The 2016 Kumamoto earthquake sequence occurred on the Futagawa–Hinagu fault zone near the Aso volcano on Kyushu island. The sequence was initiated with two major (M_w ≥ 6.0) foreshocks, and the mainshock (M_w = 7.0) occurred 25 h after the second major foreshock. We combine GPS, strong motion, synthetic aperture radar images, and surface offset data in a joint inversion to resolve the kinematic rupture process of the mainshock and coseismic displacement of the foreshocks. The joint inversion results reveal a unilateral rupture process for the mainshock involving sequential rupture of four major asperities. The slip area of the foreshocks and mainshock and the aftershock loci form a detailed complementary pattern. The mainshock rupture terminates near the rim of the caldera, leaving a ~10 km long gap of aftershocks.

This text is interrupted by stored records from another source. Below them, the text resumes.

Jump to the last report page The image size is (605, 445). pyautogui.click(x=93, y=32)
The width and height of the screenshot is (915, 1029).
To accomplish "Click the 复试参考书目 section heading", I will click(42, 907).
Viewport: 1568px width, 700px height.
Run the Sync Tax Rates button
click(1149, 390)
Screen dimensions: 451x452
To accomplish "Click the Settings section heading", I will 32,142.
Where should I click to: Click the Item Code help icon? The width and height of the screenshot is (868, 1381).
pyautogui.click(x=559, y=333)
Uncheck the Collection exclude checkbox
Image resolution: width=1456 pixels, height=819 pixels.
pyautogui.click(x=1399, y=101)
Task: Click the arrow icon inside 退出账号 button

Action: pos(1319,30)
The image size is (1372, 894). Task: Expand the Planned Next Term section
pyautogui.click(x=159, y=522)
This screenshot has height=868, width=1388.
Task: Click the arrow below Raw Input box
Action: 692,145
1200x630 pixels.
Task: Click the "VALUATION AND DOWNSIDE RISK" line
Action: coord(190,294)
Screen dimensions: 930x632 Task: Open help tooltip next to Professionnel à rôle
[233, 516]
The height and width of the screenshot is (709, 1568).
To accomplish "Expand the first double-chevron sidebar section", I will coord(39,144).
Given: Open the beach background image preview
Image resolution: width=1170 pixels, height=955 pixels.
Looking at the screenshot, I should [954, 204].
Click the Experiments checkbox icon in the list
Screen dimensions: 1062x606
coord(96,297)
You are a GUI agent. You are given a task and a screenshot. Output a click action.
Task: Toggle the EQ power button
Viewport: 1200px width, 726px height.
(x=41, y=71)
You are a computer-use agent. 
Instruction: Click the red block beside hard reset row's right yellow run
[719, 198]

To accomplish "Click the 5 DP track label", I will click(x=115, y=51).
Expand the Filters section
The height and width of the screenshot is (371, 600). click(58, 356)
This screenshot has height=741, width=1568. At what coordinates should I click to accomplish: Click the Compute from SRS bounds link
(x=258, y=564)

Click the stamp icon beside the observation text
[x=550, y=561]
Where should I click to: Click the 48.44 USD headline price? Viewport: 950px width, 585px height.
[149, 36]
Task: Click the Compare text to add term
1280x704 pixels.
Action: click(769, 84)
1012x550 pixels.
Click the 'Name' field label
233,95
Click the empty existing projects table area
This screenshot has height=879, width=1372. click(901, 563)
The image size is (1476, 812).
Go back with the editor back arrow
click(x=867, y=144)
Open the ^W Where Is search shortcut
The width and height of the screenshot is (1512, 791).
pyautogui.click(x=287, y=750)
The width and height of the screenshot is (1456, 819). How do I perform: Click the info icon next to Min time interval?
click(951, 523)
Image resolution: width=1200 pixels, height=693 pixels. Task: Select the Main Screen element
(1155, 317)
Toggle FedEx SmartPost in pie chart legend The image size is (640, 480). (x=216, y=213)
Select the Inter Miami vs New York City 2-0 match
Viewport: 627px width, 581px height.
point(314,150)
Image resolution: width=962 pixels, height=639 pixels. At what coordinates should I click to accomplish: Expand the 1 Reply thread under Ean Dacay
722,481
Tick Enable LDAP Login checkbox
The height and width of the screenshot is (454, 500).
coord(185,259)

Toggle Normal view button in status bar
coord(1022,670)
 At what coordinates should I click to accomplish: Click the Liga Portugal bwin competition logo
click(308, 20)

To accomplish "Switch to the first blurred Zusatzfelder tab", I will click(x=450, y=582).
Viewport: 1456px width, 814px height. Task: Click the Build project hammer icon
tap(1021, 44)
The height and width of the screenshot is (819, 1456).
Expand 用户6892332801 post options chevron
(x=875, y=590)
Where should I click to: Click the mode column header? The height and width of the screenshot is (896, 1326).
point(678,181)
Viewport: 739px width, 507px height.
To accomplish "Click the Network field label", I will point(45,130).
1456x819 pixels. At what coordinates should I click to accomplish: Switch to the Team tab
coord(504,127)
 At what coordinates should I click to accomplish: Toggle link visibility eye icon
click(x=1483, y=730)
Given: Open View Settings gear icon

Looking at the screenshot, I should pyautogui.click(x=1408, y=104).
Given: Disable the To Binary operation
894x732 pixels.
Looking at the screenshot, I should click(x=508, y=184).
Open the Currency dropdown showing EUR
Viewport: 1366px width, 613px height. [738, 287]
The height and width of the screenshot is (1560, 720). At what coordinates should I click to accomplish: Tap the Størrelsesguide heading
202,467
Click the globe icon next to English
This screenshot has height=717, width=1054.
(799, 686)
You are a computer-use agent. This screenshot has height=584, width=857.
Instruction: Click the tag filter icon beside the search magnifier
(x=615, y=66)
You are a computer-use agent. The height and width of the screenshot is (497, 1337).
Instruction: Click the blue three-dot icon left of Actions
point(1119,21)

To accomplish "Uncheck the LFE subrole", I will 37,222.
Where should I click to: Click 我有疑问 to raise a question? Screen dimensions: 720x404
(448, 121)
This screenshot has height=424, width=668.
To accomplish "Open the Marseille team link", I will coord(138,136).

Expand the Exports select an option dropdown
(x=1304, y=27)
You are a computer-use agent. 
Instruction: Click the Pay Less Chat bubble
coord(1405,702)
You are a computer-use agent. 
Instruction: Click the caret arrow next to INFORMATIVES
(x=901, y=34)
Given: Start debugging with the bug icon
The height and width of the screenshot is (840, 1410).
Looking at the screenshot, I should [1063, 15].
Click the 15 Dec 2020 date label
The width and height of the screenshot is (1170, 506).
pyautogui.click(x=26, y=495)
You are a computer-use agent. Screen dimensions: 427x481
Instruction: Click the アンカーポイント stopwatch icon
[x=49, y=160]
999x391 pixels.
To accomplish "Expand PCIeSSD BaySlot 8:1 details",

This area is characterized by high temperature and low shear wave velocity, density, and resistivity, which may be related to the partially melted geothermal condition. Ductile material property near the volcano may act as a “material barrier” to the dynamic rupture. Topographic weight of the caldera increases compressional normal stress on the fault plane, which may behave as a “stress barrier.” Long-term seismic hazard and deformation behaviors related to these two types of barriers are discussed in terms of the associated frictional mechanism. Significant postseismic creeps observed near the volcano area indicates a velocity strengthening frictional behavior near the rupture termination, which confirms that the “material barrier” mechanism is likely the dominant rupture termination mechanism.